*** Block opens ***

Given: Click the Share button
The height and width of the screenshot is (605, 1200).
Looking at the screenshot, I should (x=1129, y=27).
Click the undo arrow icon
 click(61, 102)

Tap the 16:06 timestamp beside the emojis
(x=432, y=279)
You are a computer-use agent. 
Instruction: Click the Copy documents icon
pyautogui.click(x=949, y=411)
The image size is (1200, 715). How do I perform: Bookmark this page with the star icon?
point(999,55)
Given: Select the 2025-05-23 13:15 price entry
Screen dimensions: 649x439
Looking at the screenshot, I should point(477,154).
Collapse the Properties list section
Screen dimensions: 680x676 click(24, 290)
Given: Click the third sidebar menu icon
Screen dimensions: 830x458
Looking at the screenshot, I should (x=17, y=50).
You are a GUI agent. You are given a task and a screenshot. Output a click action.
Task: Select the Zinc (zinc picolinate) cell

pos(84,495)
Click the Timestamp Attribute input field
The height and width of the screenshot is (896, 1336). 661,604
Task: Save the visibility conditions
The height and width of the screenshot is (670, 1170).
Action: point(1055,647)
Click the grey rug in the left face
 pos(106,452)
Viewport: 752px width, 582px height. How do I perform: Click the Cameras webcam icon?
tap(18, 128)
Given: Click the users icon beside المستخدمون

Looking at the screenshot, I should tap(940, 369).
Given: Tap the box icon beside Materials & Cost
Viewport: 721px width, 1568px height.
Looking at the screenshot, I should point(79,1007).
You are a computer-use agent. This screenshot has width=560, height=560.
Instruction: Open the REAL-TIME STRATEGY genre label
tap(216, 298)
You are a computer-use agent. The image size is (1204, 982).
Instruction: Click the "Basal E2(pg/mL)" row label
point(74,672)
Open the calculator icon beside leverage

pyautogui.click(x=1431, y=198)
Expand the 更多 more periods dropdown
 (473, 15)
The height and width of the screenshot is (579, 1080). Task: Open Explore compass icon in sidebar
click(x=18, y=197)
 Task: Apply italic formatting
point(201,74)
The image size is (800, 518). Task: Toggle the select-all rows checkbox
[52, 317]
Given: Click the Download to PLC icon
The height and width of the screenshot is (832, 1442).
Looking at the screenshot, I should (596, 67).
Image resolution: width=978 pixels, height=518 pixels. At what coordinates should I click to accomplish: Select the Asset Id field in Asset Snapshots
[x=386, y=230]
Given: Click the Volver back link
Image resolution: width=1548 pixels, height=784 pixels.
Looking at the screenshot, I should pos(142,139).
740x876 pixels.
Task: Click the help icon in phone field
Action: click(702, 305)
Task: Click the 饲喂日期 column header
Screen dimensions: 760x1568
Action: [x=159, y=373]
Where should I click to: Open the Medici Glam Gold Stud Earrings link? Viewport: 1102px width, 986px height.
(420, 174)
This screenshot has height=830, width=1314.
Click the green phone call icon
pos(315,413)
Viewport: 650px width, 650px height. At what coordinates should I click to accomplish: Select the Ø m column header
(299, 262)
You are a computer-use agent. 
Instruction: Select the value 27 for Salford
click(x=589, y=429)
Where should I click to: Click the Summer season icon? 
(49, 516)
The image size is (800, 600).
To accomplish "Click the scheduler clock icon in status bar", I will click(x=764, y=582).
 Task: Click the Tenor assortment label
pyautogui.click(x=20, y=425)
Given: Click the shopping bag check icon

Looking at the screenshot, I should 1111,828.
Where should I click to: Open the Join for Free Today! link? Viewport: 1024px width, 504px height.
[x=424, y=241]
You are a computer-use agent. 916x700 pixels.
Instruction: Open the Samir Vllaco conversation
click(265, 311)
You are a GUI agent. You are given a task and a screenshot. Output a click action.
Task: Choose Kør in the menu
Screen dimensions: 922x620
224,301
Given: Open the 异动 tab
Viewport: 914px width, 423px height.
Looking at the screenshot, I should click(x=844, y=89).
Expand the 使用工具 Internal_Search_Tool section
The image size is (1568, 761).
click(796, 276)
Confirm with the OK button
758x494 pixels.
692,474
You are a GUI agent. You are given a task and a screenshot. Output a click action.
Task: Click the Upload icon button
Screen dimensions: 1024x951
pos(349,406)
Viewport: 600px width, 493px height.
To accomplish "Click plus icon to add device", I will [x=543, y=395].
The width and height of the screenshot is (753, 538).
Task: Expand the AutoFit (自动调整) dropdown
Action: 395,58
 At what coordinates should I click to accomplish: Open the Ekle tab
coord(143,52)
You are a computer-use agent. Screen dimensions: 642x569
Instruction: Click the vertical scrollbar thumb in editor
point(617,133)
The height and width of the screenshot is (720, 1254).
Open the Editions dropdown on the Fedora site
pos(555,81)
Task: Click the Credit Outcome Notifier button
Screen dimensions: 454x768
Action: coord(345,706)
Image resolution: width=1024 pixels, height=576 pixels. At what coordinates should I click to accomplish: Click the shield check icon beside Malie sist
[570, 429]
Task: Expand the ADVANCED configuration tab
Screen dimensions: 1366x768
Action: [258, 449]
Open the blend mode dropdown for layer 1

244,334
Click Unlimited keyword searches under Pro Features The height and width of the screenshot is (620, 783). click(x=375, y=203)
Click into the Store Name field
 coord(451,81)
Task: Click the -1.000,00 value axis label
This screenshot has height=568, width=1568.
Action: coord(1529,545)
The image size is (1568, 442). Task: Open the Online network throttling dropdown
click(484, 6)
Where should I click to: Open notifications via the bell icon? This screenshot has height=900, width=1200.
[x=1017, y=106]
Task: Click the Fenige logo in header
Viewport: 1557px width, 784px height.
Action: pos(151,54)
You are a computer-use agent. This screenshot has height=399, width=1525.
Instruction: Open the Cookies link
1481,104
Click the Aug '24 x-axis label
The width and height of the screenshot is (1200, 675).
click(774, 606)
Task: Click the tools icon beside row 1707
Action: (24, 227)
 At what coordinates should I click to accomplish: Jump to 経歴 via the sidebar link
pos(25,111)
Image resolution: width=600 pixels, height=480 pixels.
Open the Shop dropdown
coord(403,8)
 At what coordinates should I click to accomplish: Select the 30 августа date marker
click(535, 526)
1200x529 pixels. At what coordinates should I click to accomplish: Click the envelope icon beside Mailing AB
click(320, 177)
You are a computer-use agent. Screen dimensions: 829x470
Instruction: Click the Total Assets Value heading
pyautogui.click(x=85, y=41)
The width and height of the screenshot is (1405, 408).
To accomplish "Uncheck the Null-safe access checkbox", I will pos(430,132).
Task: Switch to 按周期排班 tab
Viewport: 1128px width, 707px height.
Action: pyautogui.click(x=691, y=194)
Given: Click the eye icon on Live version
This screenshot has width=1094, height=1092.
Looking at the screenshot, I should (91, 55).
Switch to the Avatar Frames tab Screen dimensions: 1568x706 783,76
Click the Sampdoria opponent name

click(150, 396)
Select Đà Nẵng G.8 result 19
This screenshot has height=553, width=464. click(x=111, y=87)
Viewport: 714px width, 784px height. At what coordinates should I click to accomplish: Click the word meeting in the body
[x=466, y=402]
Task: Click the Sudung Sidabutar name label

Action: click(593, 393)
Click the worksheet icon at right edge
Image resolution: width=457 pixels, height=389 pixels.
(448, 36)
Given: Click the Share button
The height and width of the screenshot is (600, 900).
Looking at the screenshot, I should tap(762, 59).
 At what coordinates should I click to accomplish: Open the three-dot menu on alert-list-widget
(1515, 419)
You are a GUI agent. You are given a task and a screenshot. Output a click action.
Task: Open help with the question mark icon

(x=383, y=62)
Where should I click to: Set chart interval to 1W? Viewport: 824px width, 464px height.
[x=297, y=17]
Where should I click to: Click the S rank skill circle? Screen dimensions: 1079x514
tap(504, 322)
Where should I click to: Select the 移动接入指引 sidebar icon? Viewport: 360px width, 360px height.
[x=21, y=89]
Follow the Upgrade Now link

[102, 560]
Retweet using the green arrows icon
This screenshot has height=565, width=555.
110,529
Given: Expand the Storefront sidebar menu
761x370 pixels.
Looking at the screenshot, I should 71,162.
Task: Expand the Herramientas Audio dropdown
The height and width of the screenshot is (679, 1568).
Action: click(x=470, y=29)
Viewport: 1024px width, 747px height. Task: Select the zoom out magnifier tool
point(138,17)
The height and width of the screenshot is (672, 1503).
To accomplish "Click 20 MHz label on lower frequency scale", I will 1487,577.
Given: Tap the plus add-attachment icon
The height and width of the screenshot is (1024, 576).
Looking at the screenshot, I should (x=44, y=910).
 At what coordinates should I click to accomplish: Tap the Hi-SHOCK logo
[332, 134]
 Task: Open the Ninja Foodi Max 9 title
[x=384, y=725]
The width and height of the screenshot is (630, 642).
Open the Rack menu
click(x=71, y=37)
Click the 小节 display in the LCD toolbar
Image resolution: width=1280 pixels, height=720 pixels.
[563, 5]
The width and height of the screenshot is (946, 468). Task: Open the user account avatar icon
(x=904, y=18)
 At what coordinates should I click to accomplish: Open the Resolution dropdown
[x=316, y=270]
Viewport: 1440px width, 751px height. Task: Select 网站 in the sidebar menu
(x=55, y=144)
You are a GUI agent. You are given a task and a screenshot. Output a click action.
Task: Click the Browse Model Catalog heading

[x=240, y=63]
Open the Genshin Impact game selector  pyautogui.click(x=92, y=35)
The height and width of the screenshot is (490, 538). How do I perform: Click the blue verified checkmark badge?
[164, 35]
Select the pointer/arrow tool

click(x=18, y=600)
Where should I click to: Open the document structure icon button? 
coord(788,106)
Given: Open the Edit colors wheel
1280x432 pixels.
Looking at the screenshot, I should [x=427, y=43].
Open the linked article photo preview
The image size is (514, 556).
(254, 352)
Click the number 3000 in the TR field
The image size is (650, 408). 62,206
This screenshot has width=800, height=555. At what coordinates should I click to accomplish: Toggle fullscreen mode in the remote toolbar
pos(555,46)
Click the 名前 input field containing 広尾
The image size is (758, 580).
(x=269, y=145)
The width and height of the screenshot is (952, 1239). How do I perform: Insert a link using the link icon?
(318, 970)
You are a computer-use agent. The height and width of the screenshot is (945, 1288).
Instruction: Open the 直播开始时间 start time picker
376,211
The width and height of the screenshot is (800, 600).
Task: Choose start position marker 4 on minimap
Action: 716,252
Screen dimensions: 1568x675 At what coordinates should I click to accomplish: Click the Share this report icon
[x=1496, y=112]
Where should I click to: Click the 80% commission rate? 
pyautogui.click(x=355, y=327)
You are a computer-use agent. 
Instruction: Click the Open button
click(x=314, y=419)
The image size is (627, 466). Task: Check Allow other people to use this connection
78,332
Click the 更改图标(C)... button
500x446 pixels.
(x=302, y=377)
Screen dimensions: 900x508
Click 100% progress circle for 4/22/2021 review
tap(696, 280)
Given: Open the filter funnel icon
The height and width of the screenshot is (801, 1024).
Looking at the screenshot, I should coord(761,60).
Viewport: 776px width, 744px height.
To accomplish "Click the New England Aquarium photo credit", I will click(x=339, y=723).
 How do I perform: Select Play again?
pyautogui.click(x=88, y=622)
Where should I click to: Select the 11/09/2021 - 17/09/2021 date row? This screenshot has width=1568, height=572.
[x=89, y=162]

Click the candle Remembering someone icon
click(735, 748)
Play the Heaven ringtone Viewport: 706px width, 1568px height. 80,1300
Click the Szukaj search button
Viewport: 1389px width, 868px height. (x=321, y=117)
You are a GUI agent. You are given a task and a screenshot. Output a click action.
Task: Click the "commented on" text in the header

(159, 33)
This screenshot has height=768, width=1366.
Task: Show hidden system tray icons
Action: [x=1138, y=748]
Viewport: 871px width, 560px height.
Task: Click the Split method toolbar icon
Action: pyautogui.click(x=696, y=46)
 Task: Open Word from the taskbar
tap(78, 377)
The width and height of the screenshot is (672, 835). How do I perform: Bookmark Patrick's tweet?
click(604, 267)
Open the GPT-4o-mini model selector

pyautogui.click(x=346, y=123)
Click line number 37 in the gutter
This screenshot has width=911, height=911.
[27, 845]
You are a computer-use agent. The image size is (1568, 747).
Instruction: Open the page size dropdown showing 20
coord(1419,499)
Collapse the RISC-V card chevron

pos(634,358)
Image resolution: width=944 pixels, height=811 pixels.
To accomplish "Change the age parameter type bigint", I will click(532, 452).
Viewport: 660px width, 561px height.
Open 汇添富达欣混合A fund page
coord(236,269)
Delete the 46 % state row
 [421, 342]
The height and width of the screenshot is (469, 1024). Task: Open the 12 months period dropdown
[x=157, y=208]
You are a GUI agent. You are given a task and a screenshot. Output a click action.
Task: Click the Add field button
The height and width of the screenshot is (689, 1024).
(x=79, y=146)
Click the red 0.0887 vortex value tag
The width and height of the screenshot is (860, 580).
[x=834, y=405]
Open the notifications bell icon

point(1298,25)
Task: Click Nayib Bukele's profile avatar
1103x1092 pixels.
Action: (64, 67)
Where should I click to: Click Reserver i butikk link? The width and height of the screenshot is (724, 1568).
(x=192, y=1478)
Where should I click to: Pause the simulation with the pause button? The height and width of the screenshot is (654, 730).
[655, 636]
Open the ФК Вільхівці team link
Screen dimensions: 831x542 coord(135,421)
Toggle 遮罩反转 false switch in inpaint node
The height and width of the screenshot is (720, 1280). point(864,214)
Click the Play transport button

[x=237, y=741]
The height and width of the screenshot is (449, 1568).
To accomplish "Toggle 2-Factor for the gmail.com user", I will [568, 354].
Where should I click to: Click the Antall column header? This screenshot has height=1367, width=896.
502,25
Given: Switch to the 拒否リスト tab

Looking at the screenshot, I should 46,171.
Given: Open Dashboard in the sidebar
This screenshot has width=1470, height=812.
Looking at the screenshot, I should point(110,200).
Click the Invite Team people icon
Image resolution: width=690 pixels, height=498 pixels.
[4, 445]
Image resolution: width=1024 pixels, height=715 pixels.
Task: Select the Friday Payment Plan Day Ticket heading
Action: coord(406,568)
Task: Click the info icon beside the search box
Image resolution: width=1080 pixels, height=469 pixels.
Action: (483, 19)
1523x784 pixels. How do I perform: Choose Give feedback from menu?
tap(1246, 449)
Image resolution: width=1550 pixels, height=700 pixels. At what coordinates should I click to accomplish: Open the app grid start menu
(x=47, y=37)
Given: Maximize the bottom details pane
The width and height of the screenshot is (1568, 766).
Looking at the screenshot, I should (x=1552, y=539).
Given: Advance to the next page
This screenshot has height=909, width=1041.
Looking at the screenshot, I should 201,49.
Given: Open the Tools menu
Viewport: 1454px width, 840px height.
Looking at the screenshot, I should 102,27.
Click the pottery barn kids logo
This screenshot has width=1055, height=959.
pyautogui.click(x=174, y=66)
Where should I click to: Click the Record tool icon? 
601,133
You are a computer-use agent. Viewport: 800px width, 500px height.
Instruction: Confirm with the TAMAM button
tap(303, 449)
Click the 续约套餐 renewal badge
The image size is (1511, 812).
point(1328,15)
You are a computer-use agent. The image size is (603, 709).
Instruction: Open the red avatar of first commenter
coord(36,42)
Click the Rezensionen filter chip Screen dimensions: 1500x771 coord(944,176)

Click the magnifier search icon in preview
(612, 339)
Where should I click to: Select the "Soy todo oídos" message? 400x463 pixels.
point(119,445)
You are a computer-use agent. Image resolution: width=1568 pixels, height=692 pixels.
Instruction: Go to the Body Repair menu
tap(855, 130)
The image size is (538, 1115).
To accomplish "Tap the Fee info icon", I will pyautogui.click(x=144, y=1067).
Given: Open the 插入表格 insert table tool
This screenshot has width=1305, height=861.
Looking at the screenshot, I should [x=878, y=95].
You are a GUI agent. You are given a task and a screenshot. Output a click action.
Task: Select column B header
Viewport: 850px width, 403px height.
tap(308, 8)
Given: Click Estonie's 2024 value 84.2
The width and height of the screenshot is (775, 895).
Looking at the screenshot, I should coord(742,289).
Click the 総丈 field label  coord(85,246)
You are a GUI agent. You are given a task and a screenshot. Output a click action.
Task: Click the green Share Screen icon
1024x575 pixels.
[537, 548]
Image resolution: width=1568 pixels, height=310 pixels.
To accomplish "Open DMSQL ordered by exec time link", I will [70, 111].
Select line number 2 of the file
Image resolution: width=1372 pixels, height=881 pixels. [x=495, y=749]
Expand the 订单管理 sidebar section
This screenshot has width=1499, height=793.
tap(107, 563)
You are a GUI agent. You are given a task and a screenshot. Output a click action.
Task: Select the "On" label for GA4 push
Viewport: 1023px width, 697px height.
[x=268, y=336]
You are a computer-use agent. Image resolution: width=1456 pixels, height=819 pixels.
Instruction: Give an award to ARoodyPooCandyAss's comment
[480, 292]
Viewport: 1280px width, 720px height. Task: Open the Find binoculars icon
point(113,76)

*** Block closes ***

§ YOUR GOAL
Your answer must be the lines above from the one containing "The height and width of the screenshot is (600, 900)." to the one containing "Given: Expand the Storefront sidebar menu", both included, restated word for word.

§ YOUR SOLUTION
The height and width of the screenshot is (600, 900).
Looking at the screenshot, I should tap(762, 59).
 At what coordinates should I click to accomplish: Open the three-dot menu on alert-list-widget
(1515, 419)
You are a GUI agent. You are given a task and a screenshot. Output a click action.
Task: Open help with the question mark icon

(x=383, y=62)
Where should I click to: Set chart interval to 1W? Viewport: 824px width, 464px height.
[x=297, y=17]
Where should I click to: Click the S rank skill circle? Screen dimensions: 1079x514
tap(504, 322)
Where should I click to: Select the 移动接入指引 sidebar icon? Viewport: 360px width, 360px height.
[x=21, y=89]
Follow the Upgrade Now link

[102, 560]
Retweet using the green arrows icon
This screenshot has height=565, width=555.
110,529
Given: Expand the Storefront sidebar menu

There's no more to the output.